Editorial: Secuestro de capitales sin causa lícita aparente

Pocas medidas son tan eficaces para combatir el crimen organizado y, en particular, el narcotráfico, como privar a los malhechores de sus ganancias. Por eso la reforma de la Ley contra la Delincuencia Organizada para permitir el secuestro de capitales surgidos sin causa lícita aparente merece aprobación legislativa.

La reforma autoriza inmovilizar propiedades, autos y cuentas bancarias, entre otros, para luego exigir a los propietarios justificar su origen lícito. Es una potestad extraordinaria, tanto por la inversión de la carga de la prueba como por su aplicación ante causam (la administración tendrá un plazo de 30 días a partir de la notificación al afectado o la ejecución de la diligencia para presentar la denuncia formal) e inaudita altera pars (sin escuchar a la otra parte).

Pero así como la privación de las ganancias del ilícito es de gran trascendencia para combatir las peores formas de delincuencia, los perjuicios derivados de una aplicación errónea o arbitraria de semejantes facultades pueden ser irreparables para una persona inocente a quien, por ejemplo, se le corta el flujo de ingresos de una operación financiera mientras justifica el origen del capital.

Por eso coincidimos con las acertadas sugerencias de la Unión Costarricense de Cámaras y Asociaciones del Sector Empresarial Privado (Uccaep) sobre las garantías necesarias para el ejercicio de las facultades previstas en la reforma, especialmente las relativas a las entidades legitimadas para solicitar al Juzgado Contencioso-Administrativo y Civil de Hacienda la toma de medidas anticipadas y provisionales de aseguramiento, secuestro, conservación y verificación de bienes.

La Uccaep considera, con razón, que la potestad de pedir el secuestro debe ser exclusiva del Ministerio Público y no de las otras tres instituciones designadas en el proyecto de ley: la Contraloría General de la República, el Ministerio de Hacienda y el Instituto Costarricense sobre Drogas (ICD). Los últimos dos dependen del Poder Ejecutivo y, en determinadas circunstancias, pueden ser instrumentalizados para perseguir adversarios políticos.

La Contraloría, por su parte, tiene funciones bien definidas por ley y totalmente ajenas a la ejecución de medidas propias de la lucha contra el crimen organizado. Cuando detecta un delito, acude al Ministerio Público para denunciarlo. Este último es la única autoridad acusatoria del Estado, y de conformidad con su Ley Orgánica tiene una independencia funcional que sirve de garantía al ejercicio objetivo e imparcial de atribuciones como las concedidas por la reforma.

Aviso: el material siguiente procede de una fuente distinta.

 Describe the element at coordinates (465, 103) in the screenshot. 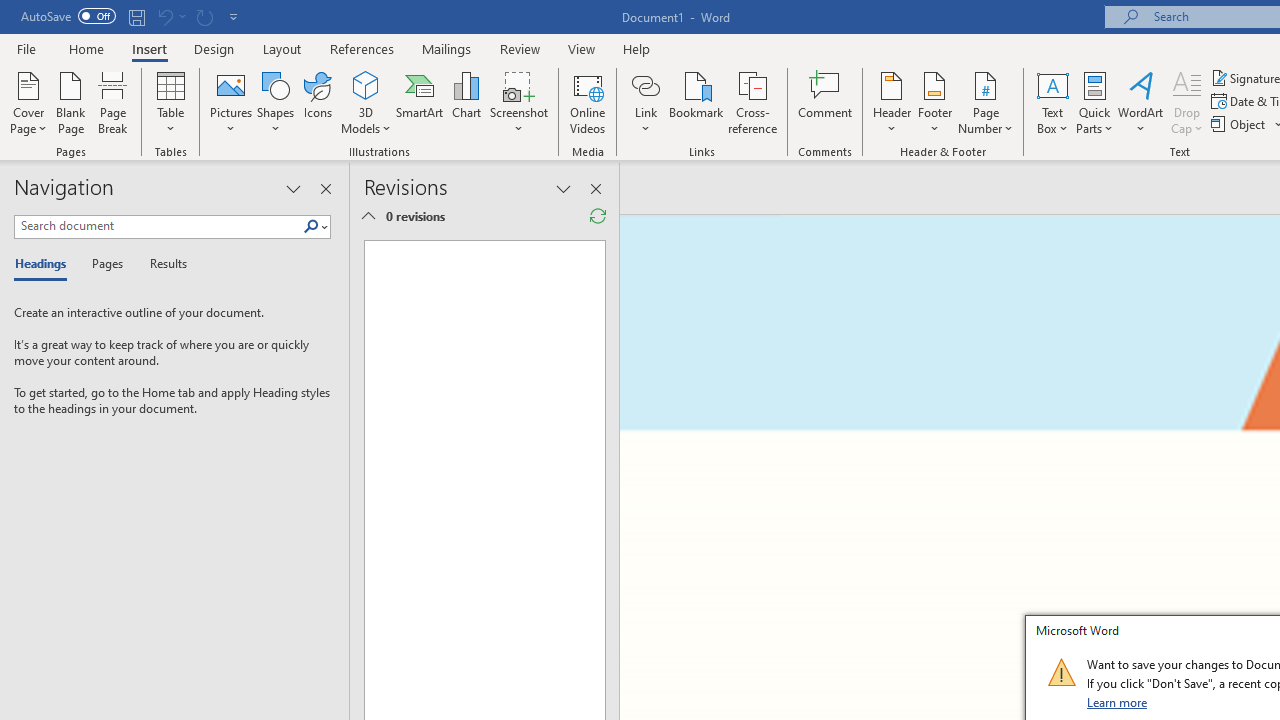

I see `'Chart...'` at that location.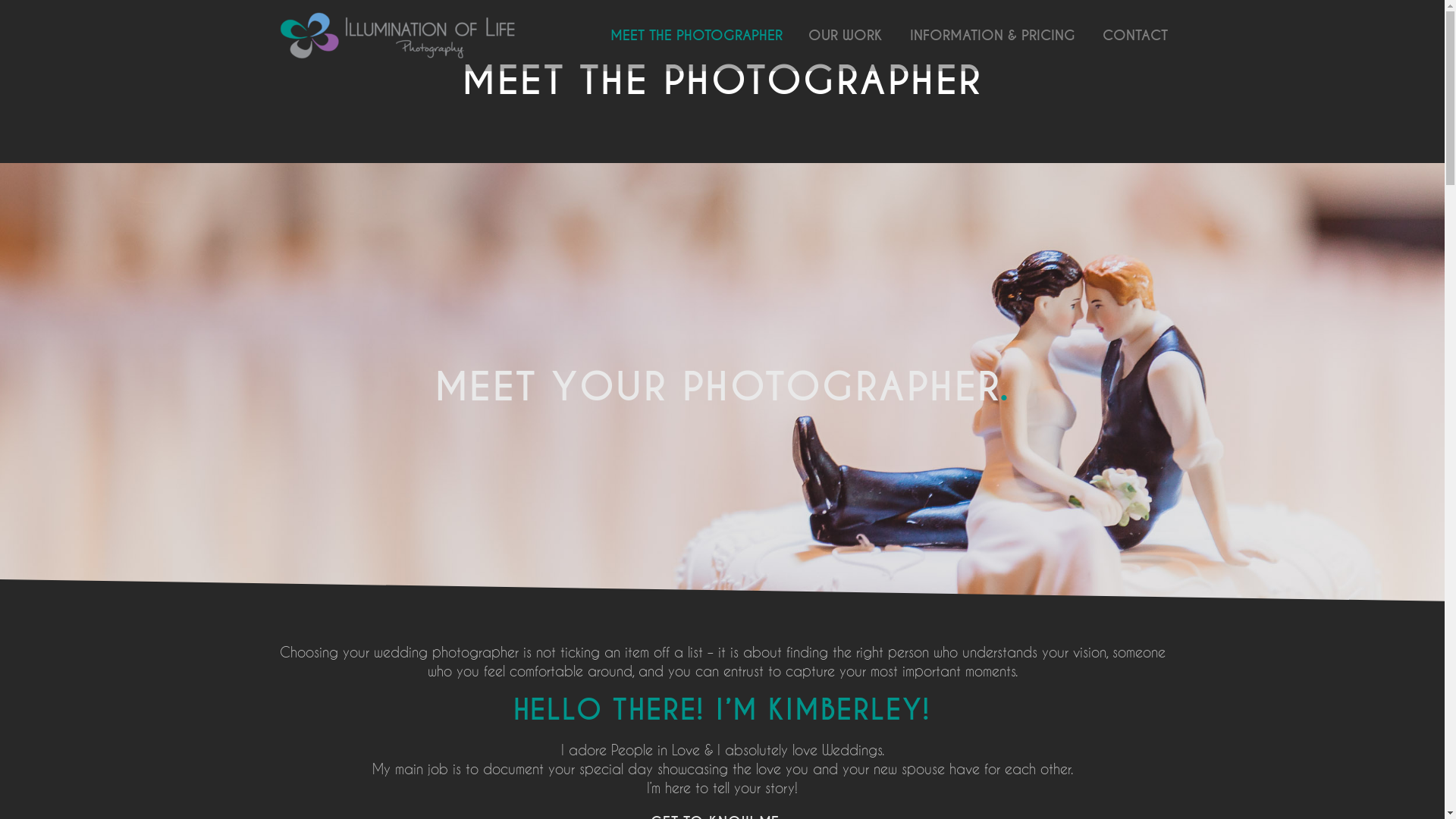 The height and width of the screenshot is (819, 1456). Describe the element at coordinates (695, 34) in the screenshot. I see `'MEET THE PHOTOGRAPHER'` at that location.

La Fiscalía tiene la función de requerir a los tribunales la aplicación de la ley y hacer la investigación preparatoria, para lo cual cuenta con el auxilio del Organismo de Investigación Judicial. La congruencia de esas funciones específicas con las facultades creadas por la reforma es tan evidente como la falta de armonía con los objetivos fijados por ley a las otras tres instituciones.

Nada impide, por otra parte, a la Contraloría, Hacienda, el ICD o cualquier otra dependencia comunicar a la Fiscalía sus sospechas sobre el origen de un capital determinado. Ese es el procedimiento seguido en la actualidad cuando el Ministerio detecta un fraude fiscal, la Contraloría descubre una malversación de fondos o el ICD observa una operación de lavado de capitales. No hay razón para correr el riesgo de abuso o mala aplicación de las nuevas potestades. Hacerlo poco contribuye a alcanzar el objetivo de combatir el crimen organizado y abre, en cambio, el portillo para otros males.